* PROBLEMS AND TASKS:
**a.** According to the post tagged "commodities," what was the general correlation of the PSE Index to the DOW over the last 10 years?
**b.** Please extract, word for word, the part of the post that opens with the words containing "This level of" and closes with "the analysis here.".

Posts Tagged ‘commodities’

Over afternoon snacks today, my father asked me about the bankruptcies of major US banks such as Lehman Brothers, Merrill Lynch, and Bear Sterns, and how that might affect us who lived in Asia. In this modern age of speculative finance, nearly everything you can think of from the food on your table to the prices of gas in your car, to the interest rates on your savings account are all interrelated.

I co-moderate a stock market and finance forum Finance Manila and I recently did a poll of respondents to check how sensitive or indifferent they were to the performance of the US markets the previous night. My poll showed that as much as 2 out of every 3 respondents (and these were mostly Philippine investors and traders) showed some affection for the DOW’s result.

You can check out the details of this poll here.

This level of sensitivity is not surprising, considering that the Philippine stock market has a positive correlation to the performance of the DOW the previous night. In another study I conducted, I found that the general correlation of the PSE Index to the DOW is .30 positive for the last 10 years, and increased to .56 positive in more recent months (since 2007):

You can check out more of the analysis here.

This almost identical movement in both equity markets is simply reflective of the close knit relationships amongst all financial and speculative markets nowdays. The simple reason: the same people investing in stocks here and in the US, are the same people investing in commodities, bonds, and every other securitized asset across the world.

* DATA PROVIDED:
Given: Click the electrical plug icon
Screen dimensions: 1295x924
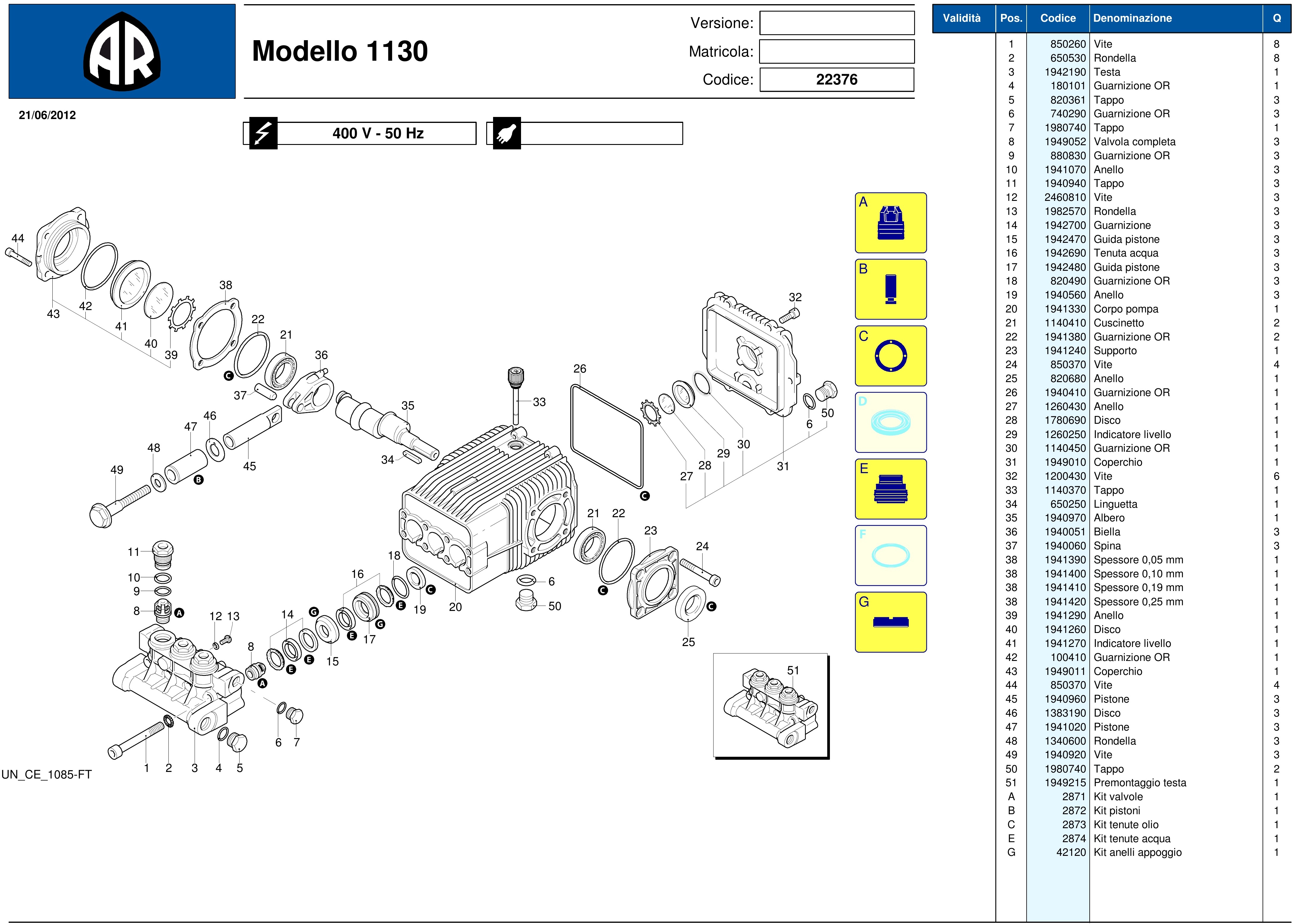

* THE RESULTS:
**a.** .30 positive

**b.**
This level of sensitivity is not surprising, considering that the Philippine stock market has a positive correlation to the performance of the DOW the previous night. In another study I conducted, I found that the general correlation of the PSE Index to the DOW is .30 positive for the last 10 years, and increased to .56 positive in more recent months (since 2007):

You can check out more of the analysis here.